Un informe publicado hace escasos días por el portal web “UK Defence”, que se dedica a analizar la actualidad de las fuerzas armadas británicas y dar a conocer los más recientes avances en materia de tecnología militar, se hizo eco de un análisis reciente de los servicios de inteligencia de su “majestad”, donde se detalla que después de un período significativo de deterioro, las fuerzas armadas argentinas han dejado de ser una fuerza militar capaz.

Entre los argumentos que sustentan la antedicha afirmación se hace relevancia en la pérdida, casi completa, de la capacidad de interdicción y defensa del espacio aéreo por parte de la Fuerza Aérea, debido a que el pasado 14 del corriente mes se oficializó, en el 103º aniversario de la creación de esa institución, el inicio de la retirada y desmantelamiento de los cazabombarderos Mirage, tras 43 años de digno servicio.

Esto deja a los “custodios del aire” con sólo dos tipos de aviones, que por sus características responden a misiones más de ataque que de cobertura aérea. Los A-4 skyhawk y los IA-63 Pampa, que también son víctimas de la esterilidad de fondos.

Con respecto a las otras dos fuerzas, Ejército y Armada, el panorama no resulta nada alentador. La Armada Argentina rara vez pone a la mar sus unidades debido a la restricción presupuestaria, en consecuencia se carece también de los repuestos necesarios para mantener en plena operatividad las naves, y a su vez, los sistemas de armas, navegación y detección se encuentran en considerable desactualización.

El informe manifiesta que las tripulaciones de los submarinos, los cuales recientemente fueron beneficiados con una modesta modernización, necesitan por lo menos 100 días de práctica de inmersión al año y lo que se sabe es que las horas de ejercicio sumergido no llega ni al 5% de lo idóneo.

Los cuatro destructores: Almirante Brown, Heroína, La Argentina y Sarandí, manifiestan diferentes problemas en sus turbinas y necesitan repuestos de diferente índole, aparte de las ya manifestadas actualizaciones de sus sistemas.

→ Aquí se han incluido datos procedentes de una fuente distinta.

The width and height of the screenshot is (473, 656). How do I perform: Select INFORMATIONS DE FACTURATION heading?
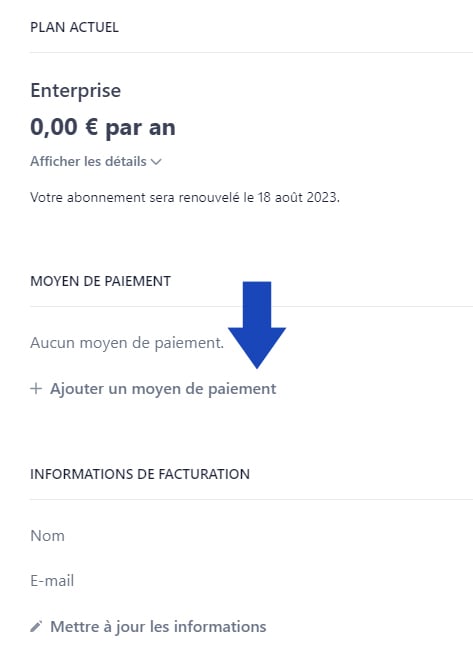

Los analistas sostienen que la capacidad de respuesta de la fuerza de mar se ha reducido a una intermitente presencia de Corbetas y Patrulleras.

La aviación naval, que fuera el “terror” de la Armada británica durante el conflicto de Malvinas también se encuentra muy limitada en sus capacidades funcionales. A la desactualización y veteranía de los A-4 Skyhawk se suma el alto costo de manutención para la reducida escuadrilla de Super Etendard, junto a la falta de repuestos y modernización para esta excelente aeronave, sumado a la ausencia de misiles antibuque exocet, que son el complemento ideal de este cazabombardero en una modalidad de ataque contra objetivos navales.

El Ejército, pese a haber sido el más beneficiado en las partidas presupuestarias en lo que respecta a compra de equipos y repontenciamiento de algunos de sus sistemas de armas, ( tanques y sistemas anti-tanque), sufre de falta de municiones de diferente tipo para el correcto pertrecho y ejercicio de sus efectivos, como así también  de una actualización del equipamiento básico de combate y una casi inexistencia de una capacidad de despliegue helitransportado y aerotransportado.

El informe finaliza diciendo que este cuadro general desalentador atenta de forma significativa contra la doctrina y moral de las fuerzas armadas argentinas y de su personal militar, desalentando el espíritu de férrea vigilancia del territorio que consideran soberano y en consecuencia: diluyendo a “inexistente” alguna posible resistencia o oposición, en la esfera militar, a los intereses de su “Majestad” en los mares del Atlántico Sur.